Tag: reading blog

  • Favourite Reads of 2018 So Far

    Favourite Reads of 2018 So Far

    Somehow, we’re already over half-way through 2018 and as the summer holidays approach I’ve had lots of people asking me what books they should read on holiday. So for this blog, I thought I’d try and pick my five favourite books from the first half of 2018, whether or not you fancy reading them on holiday is up to you.

    Homegoing – Yaa Gyasi

    Let’s start with one I actually read on holiday, shall we? My general rule is that if a book is recommended to me by two or more people in a short space of time then I should ignore the pile of unread books next to my bed and read it immediately. As was the case with this beautiful book. Homegoing traces two parallel family trees through every generation from the colonised Gold Coast to twenty-first century Mississippi. The stories in this book intertwine seamlessly, to reveal how slavery and colonialism leave indelible traces. So much happens in so many different places (in the world and in time) and yet every character in Gyasi’s book is fully formed and deeply complicated. Homegoing is a really special book.

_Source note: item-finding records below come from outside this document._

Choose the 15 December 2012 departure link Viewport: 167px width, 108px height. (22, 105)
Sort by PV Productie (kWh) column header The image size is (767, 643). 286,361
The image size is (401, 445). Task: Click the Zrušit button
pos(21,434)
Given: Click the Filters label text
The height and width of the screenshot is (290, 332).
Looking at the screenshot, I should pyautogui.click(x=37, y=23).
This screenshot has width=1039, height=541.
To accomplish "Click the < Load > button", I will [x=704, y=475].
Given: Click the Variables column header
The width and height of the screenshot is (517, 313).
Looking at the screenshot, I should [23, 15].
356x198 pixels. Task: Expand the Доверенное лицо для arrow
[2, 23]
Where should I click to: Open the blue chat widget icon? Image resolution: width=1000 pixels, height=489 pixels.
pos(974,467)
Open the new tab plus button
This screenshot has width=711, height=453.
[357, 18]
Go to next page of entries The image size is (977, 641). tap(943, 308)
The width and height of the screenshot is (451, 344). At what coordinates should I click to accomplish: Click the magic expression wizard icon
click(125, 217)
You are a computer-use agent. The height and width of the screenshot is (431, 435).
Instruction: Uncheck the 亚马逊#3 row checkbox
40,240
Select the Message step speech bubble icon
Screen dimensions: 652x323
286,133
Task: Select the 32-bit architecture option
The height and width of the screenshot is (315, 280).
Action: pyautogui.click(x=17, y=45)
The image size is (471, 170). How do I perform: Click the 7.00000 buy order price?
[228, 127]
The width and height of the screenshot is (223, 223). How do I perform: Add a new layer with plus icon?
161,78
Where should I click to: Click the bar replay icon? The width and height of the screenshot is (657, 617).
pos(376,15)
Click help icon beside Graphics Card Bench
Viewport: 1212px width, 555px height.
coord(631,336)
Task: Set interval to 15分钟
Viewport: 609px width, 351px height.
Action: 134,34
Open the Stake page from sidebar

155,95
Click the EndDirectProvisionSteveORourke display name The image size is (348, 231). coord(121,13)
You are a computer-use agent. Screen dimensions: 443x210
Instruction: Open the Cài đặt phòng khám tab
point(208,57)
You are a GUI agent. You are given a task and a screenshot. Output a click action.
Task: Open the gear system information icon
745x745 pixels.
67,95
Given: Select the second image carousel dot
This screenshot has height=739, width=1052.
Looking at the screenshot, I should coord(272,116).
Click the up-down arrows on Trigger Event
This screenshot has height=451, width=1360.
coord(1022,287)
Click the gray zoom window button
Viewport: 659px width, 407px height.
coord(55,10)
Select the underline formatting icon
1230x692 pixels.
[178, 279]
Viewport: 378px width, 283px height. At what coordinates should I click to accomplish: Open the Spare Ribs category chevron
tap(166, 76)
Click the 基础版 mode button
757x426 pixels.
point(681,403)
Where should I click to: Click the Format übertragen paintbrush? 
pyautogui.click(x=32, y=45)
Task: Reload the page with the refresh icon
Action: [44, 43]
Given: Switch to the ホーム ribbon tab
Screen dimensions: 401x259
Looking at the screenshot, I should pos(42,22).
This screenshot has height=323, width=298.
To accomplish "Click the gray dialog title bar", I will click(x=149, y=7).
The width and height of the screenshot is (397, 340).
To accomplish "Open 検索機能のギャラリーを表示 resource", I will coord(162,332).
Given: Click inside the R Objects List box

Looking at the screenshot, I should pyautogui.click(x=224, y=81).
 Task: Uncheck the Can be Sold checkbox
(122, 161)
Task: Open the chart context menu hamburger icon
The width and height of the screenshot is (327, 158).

    There’s also lots of interesting period commentary in this book if you’re here for the #Periodically blogs.

    The Cows – Dawn O’Porter

    I’ve talked about this book a lot since I read it in January, so why would I stop now? Everyone I’ve recommened The Cows to so far has loved it and it always kickstarts some really interesting conversations about motherhood, womanhood and, for want of a better word, unmotherhood. The book has a twist that literally dropped my jaw – I’ve had texts of shock as each of my friends have reached this page. Want to know what the twist is? Well, you’ll have to read it.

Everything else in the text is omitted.